═════ Ausgewählter Text
Mit Bettina hatten wir großes Glück: Neben meinen beiden Kindern betreute sie nur noch eine Spielkameradin meiner Kinder, die wir ohnehin regelmäßig trafen. Wir brachten sie um 9 Uhr morgens und holten sie nach der Siesta so früh wie möglich ab, oft ließ ich sie auch ein oder zwei Tage zu Hause, fuhr mit ihnen zu meiner Verwandtschaft und den Freunden in Basel. Das war mein Kompromiss. Unsere Tagesmutter war der pure Luxus im Vergleich zum regulären Betreuungsschlüssel: Ehrlich gesagt kann ich mir beim besten Willen nicht vorstellen, wie ich sechs Kindern unter drei Jahren so viel Kraft und Aufmerksamkeit entgegenbringen könnte, wie sie es zu Hause einfordern.
══════════
| Aufgabe A |
Wie heißt die Tagesmutter im ausgewählten Text?
| Aufgabe B |
Übersetzen Sie den folgenden Satz aus dem ausgewählten Text ins Englische: „Mit Bettina hatten wir großes Glück: Neben meinen beiden Kindern betreute sie nur noch eine Spielkameradin meiner Kinder, die wir ohnehin regelmäßig trafen.“
| Aufgabe C |
Übertragen Sie aus dem ausgewählten Text die Passage von „Mit Bettina hatten“ bis „zu Hause einfordern.“ wortgetreu.
Die Datensätze stammen aus einer anderen Quelle.
═════ Bereitgestellte Angaben
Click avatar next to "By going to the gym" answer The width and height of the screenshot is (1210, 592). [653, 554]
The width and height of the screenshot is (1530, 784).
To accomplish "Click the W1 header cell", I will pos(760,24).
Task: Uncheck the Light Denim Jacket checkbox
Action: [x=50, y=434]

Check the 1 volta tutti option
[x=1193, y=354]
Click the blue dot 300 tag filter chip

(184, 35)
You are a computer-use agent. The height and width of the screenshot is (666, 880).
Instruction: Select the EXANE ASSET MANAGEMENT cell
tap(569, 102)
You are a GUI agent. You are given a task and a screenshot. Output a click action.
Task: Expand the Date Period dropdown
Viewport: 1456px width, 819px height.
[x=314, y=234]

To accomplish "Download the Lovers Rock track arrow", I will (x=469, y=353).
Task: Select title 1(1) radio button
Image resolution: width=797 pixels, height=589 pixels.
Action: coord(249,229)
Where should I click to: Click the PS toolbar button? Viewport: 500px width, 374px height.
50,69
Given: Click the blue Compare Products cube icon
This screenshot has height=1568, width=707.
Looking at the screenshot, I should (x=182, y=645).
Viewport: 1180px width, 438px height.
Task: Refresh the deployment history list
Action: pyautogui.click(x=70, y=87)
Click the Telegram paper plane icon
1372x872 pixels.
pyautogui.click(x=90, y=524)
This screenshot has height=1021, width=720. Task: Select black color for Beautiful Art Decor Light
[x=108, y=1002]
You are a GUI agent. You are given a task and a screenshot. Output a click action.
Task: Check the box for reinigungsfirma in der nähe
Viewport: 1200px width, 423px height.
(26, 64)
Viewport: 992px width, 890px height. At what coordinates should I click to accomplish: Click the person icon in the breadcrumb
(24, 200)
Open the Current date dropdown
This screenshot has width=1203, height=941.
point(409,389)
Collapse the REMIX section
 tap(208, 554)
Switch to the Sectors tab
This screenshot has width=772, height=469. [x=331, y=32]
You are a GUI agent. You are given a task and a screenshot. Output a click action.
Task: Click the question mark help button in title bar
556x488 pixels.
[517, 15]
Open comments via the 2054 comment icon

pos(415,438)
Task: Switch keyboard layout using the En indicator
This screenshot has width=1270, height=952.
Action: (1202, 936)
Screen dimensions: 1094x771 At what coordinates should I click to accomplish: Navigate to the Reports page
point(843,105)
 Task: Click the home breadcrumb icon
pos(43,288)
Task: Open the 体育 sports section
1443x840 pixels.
══════════
| Richtige Lösung A |
Bettina.

| Richtige Lösung B |
We were very lucky with Bettina: besides my two children, she looked after only one playmate of my children, whom we met regularly anyway.

| Richtige Lösung C |
Mit Bettina hatten wir großes Glück: Neben meinen beiden Kindern betreute sie nur noch eine Spielkameradin meiner Kinder, die wir ohnehin regelmäßig trafen. Wir brachten sie um 9 Uhr morgens und holten sie nach der Siesta so früh wie möglich ab, oft ließ ich sie auch ein oder zwei Tage zu Hause, fuhr mit ihnen zu meiner Verwandtschaft und den Freunden in Basel. Das war mein Kompromiss. Unsere Tagesmutter war der pure Luxus im Vergleich zum regulären Betreuungsschlüssel: Ehrlich gesagt kann ich mir beim besten Willen nicht vorstellen, wie ich sechs Kindern unter drei Jahren so viel Kraft und Aufmerksamkeit entgegenbringen könnte, wie sie es zu Hause einfordern.